**Vereisten:** Kopieer de regels letterlijk. Begin bij de regel met "Select the GPU NVIDIA GeForce RTX 4090 row" en ga door tot en met de regel met "click(90, 53)". Laat de afbeeldingen weg uit je antwoord.

#### Vermeldingen

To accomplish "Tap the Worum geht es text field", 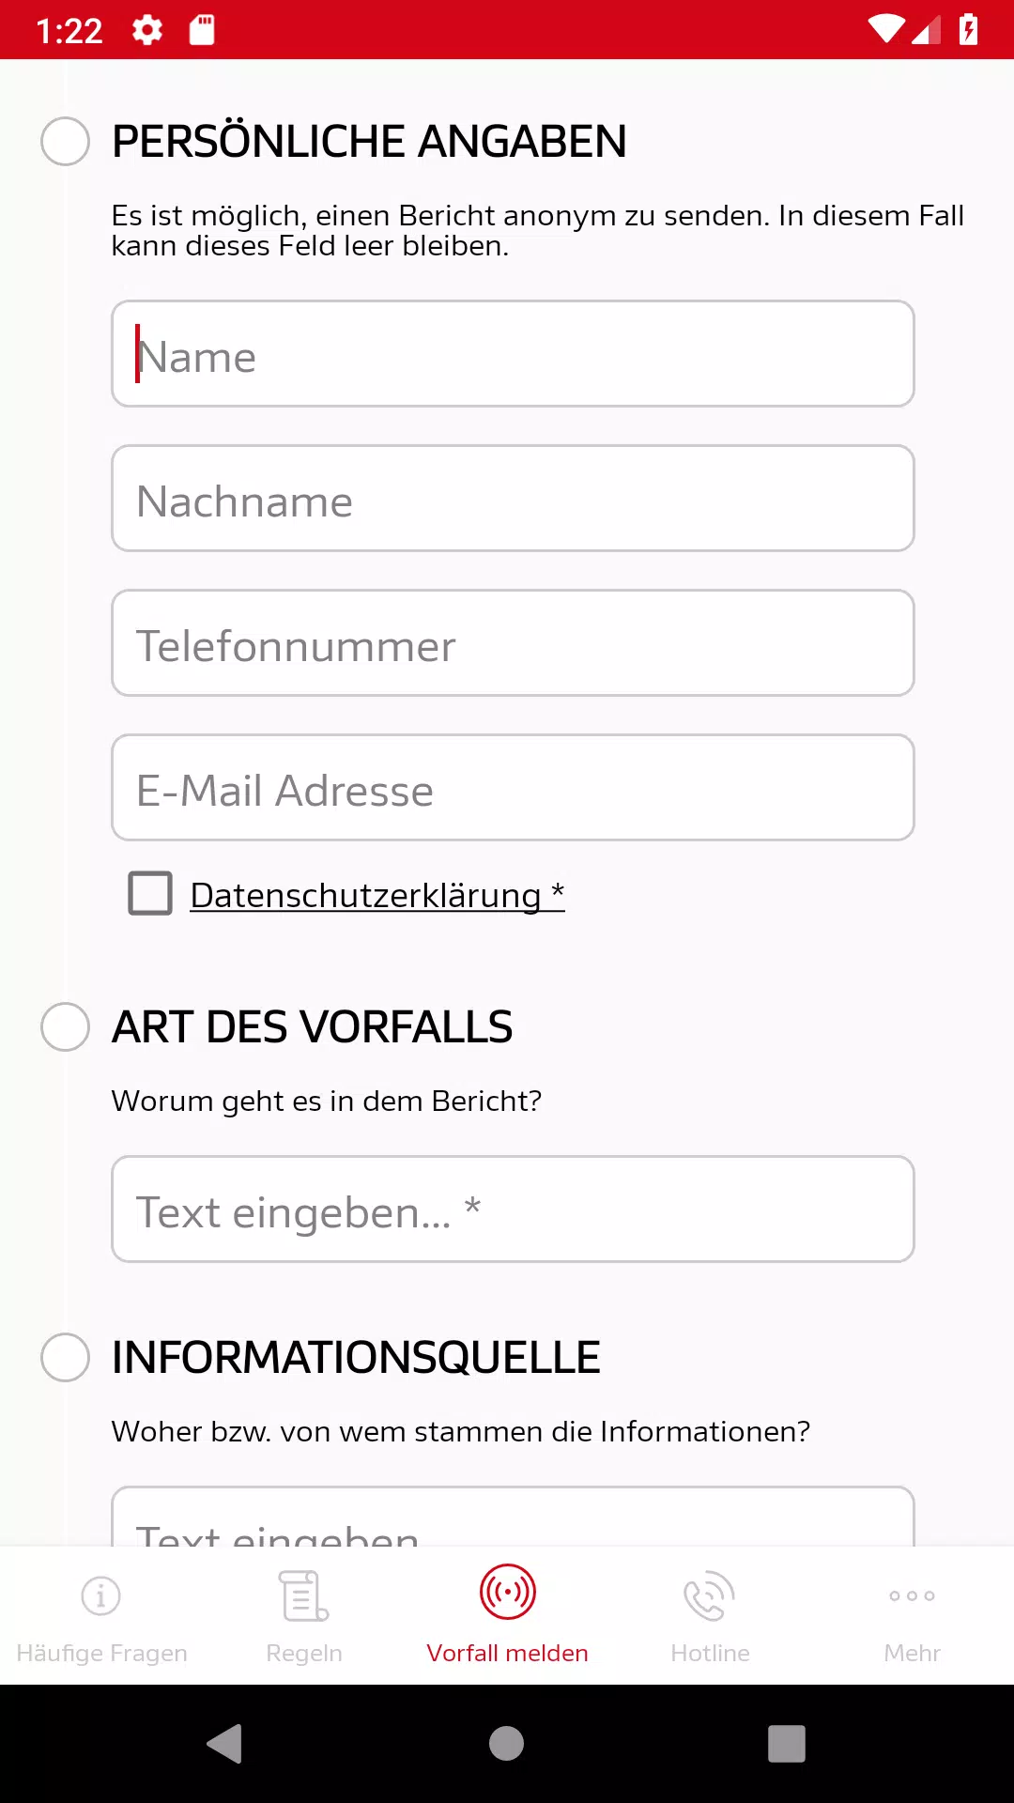I will [x=513, y=1210].
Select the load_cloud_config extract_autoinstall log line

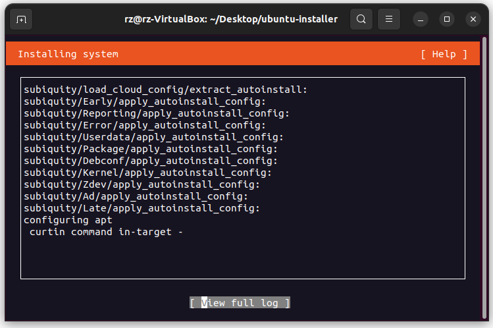165,90
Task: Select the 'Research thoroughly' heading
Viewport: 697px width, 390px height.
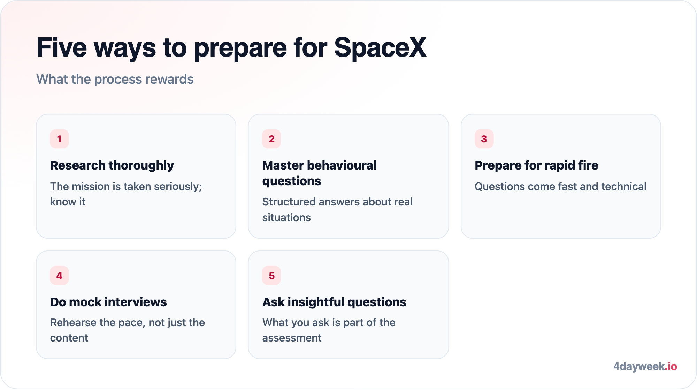Action: click(112, 165)
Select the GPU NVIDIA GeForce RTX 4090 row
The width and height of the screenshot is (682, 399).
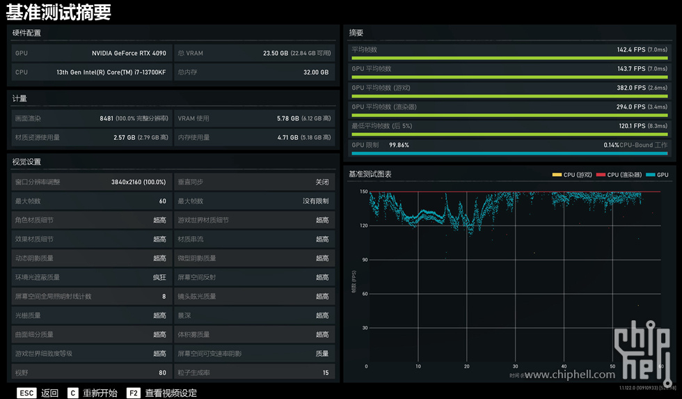click(90, 53)
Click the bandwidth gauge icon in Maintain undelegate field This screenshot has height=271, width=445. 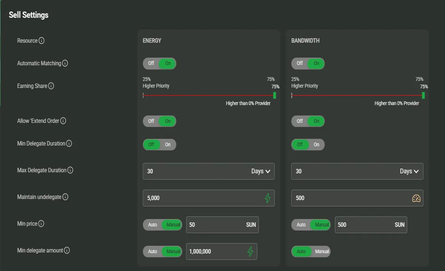click(x=416, y=198)
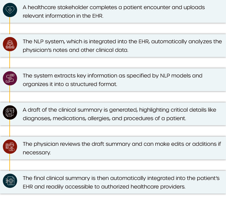Open the black draft summary document icon
This screenshot has width=226, height=205.
pyautogui.click(x=10, y=112)
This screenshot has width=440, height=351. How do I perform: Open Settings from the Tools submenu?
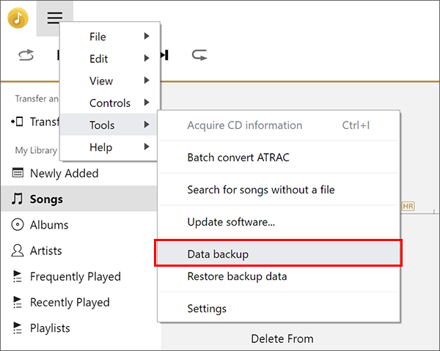coord(207,308)
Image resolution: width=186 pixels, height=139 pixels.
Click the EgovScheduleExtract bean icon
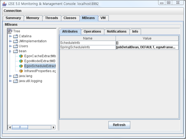(21, 66)
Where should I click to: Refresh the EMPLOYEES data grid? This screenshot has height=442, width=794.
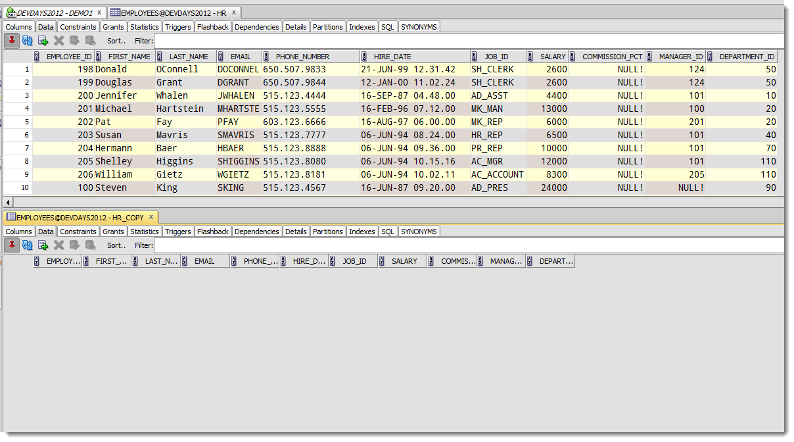pos(28,40)
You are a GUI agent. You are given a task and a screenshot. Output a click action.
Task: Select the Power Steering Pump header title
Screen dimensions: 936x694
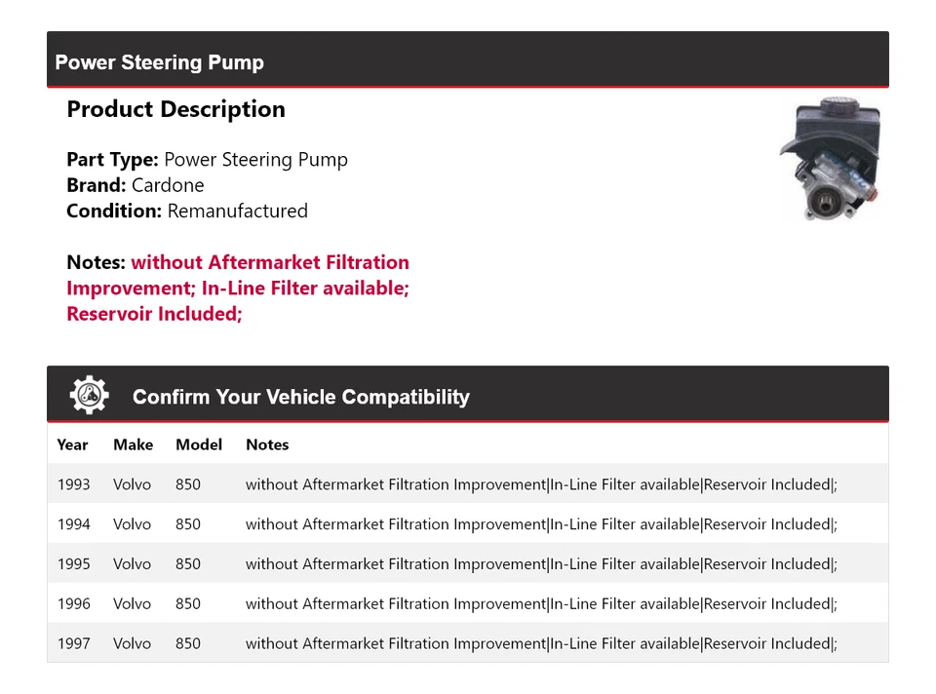(x=159, y=62)
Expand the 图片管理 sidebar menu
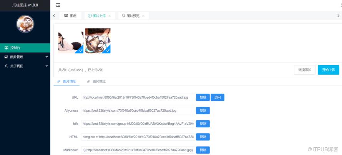The width and height of the screenshot is (342, 155). [25, 57]
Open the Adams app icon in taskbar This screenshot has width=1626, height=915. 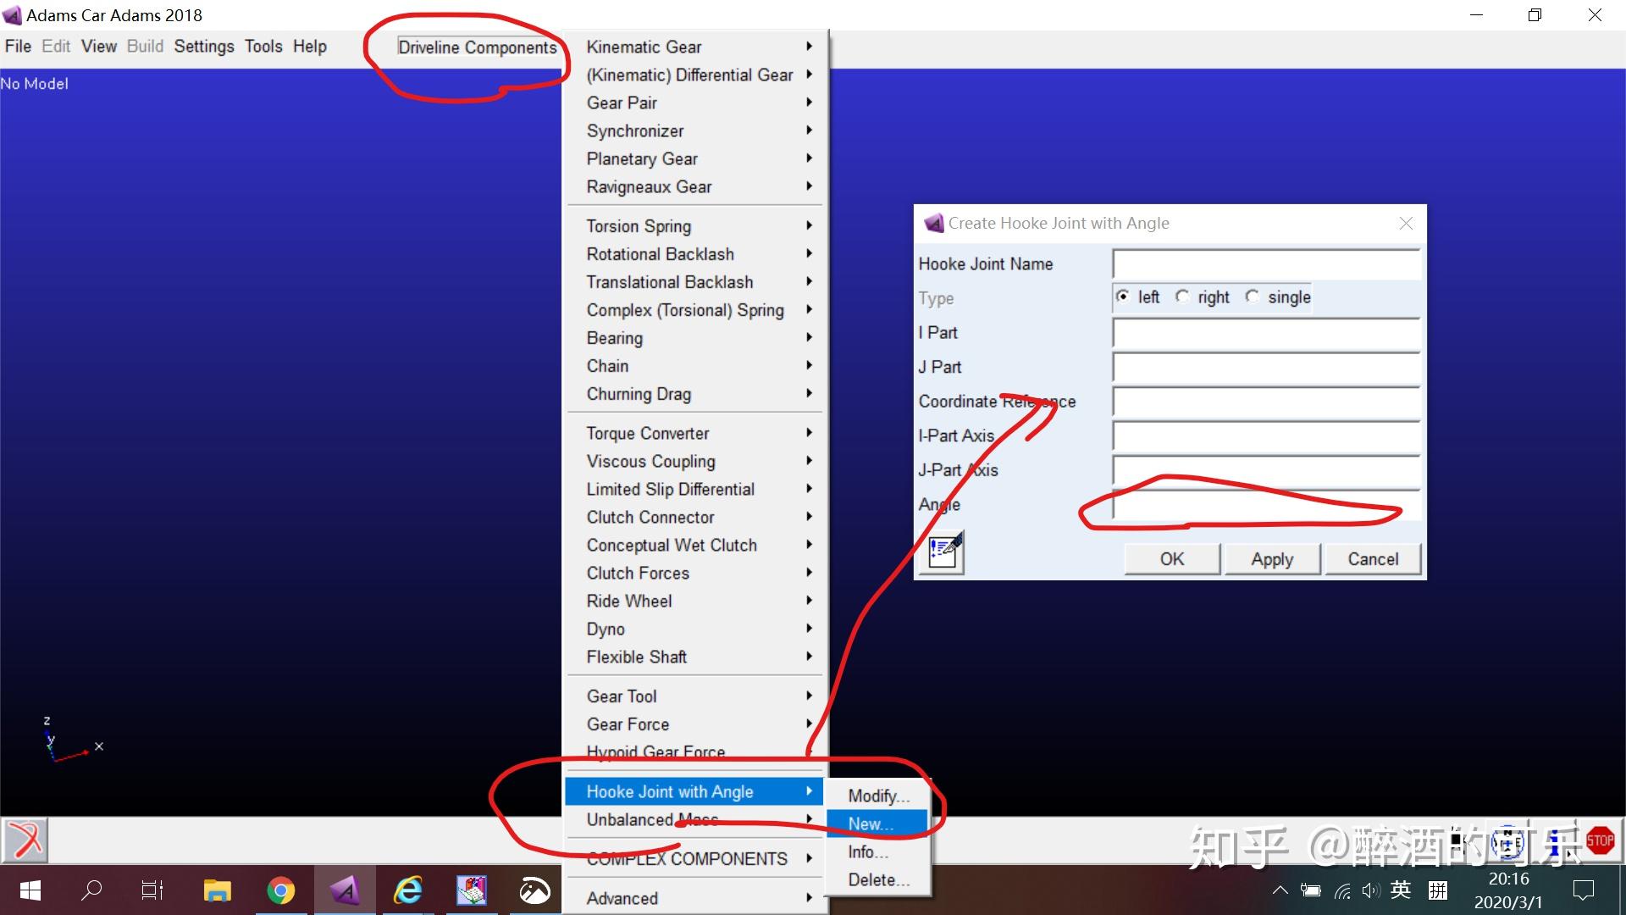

########

**Volledig antwoord:**
Select the GPU NVIDIA GeForce RTX 4090 row
The width and height of the screenshot is (682, 399).
click(90, 53)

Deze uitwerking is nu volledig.